Components of Rater Error in a Complex Performance Assessment


  • The authors thank Lee J. Cronbach, Rebecca Zwick, and three anonymous reviewers for their useful comments about this manuscript.

BRIAN E. CLAUSER is Senior Psychometrician, National Board of Medical Examiners, 3750 Market Street, Philadelphia, PA 19104; Degrees: BA, Lehigh University; MEd, EdD, University of Massachusetts at Amherst. Specialization: psychometric methods.

STEPHEN G. CLYMAN is Senior Medical Evaluation Officer and Project Director for CCS National Board of Medical Examiners, 3750 Market Street, Philadelphia, PA 19104; Degrees: BS, Pennsylvania State University; MD, Thomas Jefferson Medical College/Thomas Jefferson University; MS, University of Califomia, San Francisco. Specialization: medical informatics.

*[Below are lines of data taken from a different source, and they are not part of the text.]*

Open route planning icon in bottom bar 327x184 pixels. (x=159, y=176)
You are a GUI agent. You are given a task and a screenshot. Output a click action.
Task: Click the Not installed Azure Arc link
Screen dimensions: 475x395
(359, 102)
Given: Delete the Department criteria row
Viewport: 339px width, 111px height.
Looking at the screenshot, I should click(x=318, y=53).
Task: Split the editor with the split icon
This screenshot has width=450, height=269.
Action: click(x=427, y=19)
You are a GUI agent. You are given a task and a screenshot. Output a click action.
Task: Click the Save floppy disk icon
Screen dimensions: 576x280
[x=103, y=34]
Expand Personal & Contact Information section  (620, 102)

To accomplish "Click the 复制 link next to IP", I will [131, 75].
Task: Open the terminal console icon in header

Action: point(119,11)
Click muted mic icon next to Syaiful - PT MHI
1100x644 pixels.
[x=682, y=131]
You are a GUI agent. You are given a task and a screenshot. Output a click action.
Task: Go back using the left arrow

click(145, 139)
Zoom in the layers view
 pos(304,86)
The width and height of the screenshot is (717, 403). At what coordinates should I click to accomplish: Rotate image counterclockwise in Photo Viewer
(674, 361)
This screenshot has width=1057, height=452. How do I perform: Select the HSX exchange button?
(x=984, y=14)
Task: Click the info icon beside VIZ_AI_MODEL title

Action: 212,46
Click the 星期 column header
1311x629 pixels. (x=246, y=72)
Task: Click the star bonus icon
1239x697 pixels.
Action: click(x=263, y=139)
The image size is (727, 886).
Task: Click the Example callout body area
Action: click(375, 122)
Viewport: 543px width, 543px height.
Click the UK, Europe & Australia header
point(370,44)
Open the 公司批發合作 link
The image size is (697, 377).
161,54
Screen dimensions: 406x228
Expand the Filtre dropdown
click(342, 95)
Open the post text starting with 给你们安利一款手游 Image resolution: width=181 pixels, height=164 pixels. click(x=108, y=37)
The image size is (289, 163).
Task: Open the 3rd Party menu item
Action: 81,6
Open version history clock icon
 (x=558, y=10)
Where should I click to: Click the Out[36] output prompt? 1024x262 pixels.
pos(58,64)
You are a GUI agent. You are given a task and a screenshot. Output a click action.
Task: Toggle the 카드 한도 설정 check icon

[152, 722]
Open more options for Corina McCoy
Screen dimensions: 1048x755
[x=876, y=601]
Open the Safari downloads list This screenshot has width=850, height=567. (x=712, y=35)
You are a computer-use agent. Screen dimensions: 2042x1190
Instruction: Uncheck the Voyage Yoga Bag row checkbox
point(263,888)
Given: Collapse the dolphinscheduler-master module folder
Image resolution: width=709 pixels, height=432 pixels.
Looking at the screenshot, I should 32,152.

DAVID B. SWANSON is Senior Evaluation Officer, National Board of Medical Examiners. 3750 Market St., Philadelphia, PA 19104; Degrees: BS, PhD, University of Minnesota. Specialization: educational measurement.


Numerous studies have examined performance assessment data using generaliz-ability theory. Typically, these studies have treated raters as randomly sampled from a population, with each rater judging a given performance on a single occasion. This paper presents two studies that focus on aspects of the rating process that are not explicitly accounted for in this typical design. The first study makes explicit the “committee” facet, acknowledging that raters often work within groups. The second study makes explicit the “rating-occasion” facet by having each rater judge each performance on two separate occasions. The results of the first study highlight the importance of clearly specifying the relevant facets of the universe of interest. Failing to include the committee facet led to an overly optimistic estimate of the precision of the measurement procedure. By contrast, failing to include the rating-occasion facet, in the second study, had minimal impact on the estimated error variance.